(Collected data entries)
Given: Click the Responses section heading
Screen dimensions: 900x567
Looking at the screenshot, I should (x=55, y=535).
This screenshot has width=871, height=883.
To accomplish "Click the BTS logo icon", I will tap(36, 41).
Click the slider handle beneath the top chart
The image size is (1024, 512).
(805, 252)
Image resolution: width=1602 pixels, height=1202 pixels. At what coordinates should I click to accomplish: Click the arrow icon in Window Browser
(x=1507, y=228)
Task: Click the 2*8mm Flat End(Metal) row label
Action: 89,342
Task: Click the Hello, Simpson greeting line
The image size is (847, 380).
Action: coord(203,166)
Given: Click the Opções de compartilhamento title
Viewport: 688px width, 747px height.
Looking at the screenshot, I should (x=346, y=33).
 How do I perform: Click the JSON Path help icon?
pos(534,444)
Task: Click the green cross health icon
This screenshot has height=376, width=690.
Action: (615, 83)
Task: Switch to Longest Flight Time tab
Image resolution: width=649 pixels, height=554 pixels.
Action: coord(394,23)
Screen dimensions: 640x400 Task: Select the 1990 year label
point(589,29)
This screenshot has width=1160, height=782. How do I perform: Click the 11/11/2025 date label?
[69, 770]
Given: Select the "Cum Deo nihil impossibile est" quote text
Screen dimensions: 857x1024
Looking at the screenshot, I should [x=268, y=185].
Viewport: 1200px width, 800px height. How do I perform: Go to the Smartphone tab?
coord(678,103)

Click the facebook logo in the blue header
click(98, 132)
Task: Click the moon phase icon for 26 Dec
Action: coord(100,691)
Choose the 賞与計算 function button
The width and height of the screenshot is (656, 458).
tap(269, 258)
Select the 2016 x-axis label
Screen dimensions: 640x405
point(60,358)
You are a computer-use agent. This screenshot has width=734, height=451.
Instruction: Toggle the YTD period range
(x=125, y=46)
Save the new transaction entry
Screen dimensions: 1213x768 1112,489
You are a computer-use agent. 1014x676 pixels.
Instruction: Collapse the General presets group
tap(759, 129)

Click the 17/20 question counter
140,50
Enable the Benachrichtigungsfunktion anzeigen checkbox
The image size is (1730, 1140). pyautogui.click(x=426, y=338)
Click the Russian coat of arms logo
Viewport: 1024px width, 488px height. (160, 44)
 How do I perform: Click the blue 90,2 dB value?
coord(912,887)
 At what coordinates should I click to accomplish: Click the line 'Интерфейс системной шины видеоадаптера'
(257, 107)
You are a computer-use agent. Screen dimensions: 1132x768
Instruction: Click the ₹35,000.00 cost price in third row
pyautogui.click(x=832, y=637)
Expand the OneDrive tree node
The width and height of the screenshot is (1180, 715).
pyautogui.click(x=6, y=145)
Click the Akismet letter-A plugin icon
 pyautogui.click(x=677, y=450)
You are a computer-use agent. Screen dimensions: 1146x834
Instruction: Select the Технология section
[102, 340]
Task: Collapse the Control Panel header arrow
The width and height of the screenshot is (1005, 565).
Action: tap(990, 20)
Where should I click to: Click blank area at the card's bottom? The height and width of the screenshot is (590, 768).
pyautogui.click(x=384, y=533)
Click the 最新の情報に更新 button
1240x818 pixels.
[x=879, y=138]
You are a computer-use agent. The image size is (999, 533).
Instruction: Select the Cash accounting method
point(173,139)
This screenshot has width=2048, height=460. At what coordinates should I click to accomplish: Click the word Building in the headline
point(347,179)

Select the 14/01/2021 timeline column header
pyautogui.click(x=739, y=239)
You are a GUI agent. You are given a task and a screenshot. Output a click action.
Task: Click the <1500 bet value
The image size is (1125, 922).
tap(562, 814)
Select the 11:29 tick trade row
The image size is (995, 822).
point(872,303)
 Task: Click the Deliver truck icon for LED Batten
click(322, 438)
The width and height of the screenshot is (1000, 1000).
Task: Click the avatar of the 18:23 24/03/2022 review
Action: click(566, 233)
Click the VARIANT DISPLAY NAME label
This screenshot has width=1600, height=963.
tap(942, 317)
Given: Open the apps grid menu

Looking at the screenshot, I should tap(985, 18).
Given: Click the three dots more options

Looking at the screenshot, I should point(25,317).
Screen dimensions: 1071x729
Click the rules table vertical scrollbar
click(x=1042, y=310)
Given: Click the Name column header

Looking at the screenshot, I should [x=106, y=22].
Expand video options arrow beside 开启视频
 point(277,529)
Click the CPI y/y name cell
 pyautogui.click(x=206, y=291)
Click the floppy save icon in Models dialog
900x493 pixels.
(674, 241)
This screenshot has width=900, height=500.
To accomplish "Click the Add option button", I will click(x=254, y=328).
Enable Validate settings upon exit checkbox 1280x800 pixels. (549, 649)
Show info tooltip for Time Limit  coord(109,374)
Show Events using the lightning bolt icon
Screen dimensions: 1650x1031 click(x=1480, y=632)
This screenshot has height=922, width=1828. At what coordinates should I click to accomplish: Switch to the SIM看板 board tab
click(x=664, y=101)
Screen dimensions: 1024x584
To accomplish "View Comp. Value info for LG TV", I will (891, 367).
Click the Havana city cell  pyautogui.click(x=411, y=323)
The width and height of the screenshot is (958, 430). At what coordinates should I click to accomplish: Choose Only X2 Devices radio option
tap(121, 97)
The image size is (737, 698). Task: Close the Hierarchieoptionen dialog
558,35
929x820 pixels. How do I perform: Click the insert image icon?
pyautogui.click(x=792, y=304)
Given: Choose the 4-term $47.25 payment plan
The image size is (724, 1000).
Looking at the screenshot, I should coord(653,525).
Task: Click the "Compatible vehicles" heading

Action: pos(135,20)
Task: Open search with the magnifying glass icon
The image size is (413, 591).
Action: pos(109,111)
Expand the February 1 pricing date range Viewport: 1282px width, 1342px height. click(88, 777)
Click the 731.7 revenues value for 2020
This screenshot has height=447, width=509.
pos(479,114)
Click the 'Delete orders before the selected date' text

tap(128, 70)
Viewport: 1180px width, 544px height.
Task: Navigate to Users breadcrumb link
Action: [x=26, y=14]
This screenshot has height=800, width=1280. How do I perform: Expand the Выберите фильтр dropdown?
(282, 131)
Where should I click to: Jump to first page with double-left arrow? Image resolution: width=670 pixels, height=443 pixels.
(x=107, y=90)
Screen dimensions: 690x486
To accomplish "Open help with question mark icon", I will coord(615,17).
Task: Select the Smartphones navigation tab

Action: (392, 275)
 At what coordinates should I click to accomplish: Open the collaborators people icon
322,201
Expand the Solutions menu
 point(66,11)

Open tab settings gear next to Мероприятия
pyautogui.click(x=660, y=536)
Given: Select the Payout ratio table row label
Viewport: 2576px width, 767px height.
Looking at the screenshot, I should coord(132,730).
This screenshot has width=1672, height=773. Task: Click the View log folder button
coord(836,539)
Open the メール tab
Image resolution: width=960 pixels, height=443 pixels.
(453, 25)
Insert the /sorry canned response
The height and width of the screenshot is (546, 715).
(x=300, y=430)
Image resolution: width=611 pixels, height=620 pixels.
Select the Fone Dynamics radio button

▶ **EXERCISE INSTRUCTIONS**:
Some lines above hold the word "will". Copy all of them.

▶ **RESPONSE**:
To accomplish "Click the BTS logo icon", I will tap(36, 41).
To accomplish "Click the Add option button", I will click(x=254, y=328).
To accomplish "View Comp. Value info for LG TV", I will (891, 367).
To accomplish "Open help with question mark icon", I will coord(615,17).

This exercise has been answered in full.